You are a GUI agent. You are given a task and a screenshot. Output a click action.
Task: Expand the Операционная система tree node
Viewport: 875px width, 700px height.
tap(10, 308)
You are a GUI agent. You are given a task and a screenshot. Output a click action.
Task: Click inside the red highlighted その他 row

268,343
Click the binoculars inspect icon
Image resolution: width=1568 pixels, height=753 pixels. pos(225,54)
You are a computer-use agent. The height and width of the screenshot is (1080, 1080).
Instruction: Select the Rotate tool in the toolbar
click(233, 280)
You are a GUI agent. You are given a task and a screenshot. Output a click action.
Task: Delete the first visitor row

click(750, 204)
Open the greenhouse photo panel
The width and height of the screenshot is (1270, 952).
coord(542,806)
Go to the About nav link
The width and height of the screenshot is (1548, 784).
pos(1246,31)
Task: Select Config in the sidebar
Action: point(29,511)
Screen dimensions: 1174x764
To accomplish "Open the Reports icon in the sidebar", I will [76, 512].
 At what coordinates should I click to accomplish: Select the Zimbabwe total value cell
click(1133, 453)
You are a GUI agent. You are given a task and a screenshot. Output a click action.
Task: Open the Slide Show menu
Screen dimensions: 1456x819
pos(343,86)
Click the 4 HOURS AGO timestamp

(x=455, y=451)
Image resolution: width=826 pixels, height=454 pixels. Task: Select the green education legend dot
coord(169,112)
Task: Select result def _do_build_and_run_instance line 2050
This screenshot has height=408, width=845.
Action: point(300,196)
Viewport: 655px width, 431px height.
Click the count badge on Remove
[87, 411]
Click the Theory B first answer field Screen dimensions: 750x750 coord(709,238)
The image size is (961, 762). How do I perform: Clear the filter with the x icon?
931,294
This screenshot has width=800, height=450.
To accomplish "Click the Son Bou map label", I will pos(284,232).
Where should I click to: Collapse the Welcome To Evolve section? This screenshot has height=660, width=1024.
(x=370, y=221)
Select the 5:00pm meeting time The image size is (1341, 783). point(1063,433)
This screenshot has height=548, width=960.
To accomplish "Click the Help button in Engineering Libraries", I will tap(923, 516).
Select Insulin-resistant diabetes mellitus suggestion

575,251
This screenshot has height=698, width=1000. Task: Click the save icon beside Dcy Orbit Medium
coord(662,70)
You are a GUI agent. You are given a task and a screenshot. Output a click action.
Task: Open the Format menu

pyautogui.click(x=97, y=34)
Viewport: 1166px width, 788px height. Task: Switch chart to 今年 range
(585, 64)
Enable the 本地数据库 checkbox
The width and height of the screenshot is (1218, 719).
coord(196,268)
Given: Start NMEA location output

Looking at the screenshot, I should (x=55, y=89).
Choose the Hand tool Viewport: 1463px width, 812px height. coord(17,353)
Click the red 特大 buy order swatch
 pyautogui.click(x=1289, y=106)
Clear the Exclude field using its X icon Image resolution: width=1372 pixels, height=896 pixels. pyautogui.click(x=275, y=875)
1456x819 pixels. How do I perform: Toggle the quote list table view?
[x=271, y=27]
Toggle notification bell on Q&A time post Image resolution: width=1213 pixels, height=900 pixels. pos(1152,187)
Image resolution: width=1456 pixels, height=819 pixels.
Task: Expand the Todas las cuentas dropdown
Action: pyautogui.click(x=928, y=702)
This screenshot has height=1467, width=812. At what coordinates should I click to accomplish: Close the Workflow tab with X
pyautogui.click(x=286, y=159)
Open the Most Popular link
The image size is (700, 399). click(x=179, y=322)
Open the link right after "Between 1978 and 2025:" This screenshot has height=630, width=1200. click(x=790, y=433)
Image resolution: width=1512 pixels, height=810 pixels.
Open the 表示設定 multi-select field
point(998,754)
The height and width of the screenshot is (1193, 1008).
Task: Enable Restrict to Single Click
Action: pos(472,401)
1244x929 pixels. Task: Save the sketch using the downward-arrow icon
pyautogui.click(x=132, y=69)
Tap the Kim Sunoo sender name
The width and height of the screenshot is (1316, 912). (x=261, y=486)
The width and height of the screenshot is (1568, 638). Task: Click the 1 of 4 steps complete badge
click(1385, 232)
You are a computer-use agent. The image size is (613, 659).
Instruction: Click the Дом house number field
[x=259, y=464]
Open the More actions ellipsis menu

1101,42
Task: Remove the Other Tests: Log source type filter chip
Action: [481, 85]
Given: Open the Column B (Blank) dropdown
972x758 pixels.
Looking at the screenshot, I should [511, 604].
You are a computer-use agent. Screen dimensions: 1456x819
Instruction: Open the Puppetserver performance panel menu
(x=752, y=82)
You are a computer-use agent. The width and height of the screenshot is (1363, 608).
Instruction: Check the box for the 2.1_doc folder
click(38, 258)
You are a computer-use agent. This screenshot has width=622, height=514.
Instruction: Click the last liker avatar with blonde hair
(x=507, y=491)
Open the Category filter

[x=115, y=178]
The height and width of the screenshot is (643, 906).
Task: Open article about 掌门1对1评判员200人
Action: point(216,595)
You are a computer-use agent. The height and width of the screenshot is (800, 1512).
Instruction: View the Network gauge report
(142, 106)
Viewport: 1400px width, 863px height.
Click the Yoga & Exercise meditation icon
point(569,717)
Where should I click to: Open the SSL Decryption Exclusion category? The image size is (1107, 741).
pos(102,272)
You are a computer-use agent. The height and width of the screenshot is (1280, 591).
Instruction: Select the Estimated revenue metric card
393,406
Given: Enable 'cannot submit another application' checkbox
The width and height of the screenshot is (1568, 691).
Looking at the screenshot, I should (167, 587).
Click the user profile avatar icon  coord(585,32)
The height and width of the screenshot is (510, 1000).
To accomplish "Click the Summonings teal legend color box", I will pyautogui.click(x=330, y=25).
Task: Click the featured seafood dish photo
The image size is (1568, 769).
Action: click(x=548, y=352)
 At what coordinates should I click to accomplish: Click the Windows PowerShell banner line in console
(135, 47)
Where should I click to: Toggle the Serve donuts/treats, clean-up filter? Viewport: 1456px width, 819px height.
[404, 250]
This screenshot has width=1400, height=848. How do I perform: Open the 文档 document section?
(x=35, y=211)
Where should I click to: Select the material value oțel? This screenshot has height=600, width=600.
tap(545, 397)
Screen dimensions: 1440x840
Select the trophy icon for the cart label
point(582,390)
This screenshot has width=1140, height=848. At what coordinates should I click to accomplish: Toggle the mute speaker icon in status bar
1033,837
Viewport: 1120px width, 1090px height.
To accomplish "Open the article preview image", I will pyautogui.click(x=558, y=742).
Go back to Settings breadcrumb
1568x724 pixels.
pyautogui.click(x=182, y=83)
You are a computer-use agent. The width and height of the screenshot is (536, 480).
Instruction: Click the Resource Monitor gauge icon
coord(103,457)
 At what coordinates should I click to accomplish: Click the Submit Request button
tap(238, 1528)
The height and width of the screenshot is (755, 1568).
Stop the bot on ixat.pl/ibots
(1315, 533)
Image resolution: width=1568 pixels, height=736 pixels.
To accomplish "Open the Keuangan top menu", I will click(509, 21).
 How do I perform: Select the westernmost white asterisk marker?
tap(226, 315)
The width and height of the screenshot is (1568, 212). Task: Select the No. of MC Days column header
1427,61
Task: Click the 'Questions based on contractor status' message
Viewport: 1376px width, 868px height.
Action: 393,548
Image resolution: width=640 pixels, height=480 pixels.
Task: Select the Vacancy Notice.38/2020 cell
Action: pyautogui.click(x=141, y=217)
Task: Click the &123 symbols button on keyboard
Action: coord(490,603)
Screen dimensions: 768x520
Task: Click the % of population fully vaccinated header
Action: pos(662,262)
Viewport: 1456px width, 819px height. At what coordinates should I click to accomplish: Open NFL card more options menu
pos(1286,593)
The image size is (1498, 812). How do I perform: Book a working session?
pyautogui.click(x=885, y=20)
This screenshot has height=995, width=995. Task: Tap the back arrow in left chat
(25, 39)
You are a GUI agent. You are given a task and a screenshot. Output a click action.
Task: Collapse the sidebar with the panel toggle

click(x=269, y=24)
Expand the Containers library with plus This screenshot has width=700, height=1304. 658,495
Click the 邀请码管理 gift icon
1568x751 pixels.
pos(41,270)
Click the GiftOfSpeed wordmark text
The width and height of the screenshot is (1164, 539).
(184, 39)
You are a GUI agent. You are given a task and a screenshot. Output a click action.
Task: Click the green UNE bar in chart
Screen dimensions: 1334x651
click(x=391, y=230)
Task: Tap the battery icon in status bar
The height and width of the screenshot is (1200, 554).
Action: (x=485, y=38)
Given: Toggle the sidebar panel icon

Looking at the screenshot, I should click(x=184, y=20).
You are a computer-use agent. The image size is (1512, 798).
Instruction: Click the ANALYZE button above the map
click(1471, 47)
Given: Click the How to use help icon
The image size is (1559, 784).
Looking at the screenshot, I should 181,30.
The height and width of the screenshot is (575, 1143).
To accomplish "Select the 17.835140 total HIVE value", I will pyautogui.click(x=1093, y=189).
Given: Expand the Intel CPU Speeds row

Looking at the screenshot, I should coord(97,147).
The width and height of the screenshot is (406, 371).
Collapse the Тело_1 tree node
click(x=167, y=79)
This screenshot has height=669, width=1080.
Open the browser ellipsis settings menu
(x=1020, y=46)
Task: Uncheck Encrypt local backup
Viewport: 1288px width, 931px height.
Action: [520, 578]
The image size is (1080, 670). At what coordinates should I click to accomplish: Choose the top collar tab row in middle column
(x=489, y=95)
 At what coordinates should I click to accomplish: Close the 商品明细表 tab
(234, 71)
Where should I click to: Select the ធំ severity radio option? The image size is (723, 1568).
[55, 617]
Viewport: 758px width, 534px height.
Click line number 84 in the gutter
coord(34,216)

━━━━━━━━━━━━━━━━━━━━

Scale the material between the lines holding "Screen dimensions: 1440x840" and "(1315, 533)", inclusive. Give every line of that stretch again, requests included, and multiply only the coordinates in the answers by 0.95, rounding to whole numbers with halves going up.

Response to the exercise:
Screen dimensions: 1440x840
Select the trophy icon for the cart label
point(553,371)
This screenshot has width=1140, height=848. At what coordinates should I click to accomplish: Toggle the mute speaker icon in status bar
981,795
Viewport: 1120px width, 1090px height.
To accomplish "Open the article preview image", I will pyautogui.click(x=530, y=705).
Go back to Settings breadcrumb
1568x724 pixels.
pyautogui.click(x=173, y=79)
You are a computer-use agent. The width and height of the screenshot is (536, 480).
Instruction: Click the Resource Monitor gauge icon
coord(98,434)
 At what coordinates should I click to accomplish: Click the Submit Request button
tap(226, 1452)
The height and width of the screenshot is (755, 1568).
Stop the bot on ixat.pl/ibots
(1249, 506)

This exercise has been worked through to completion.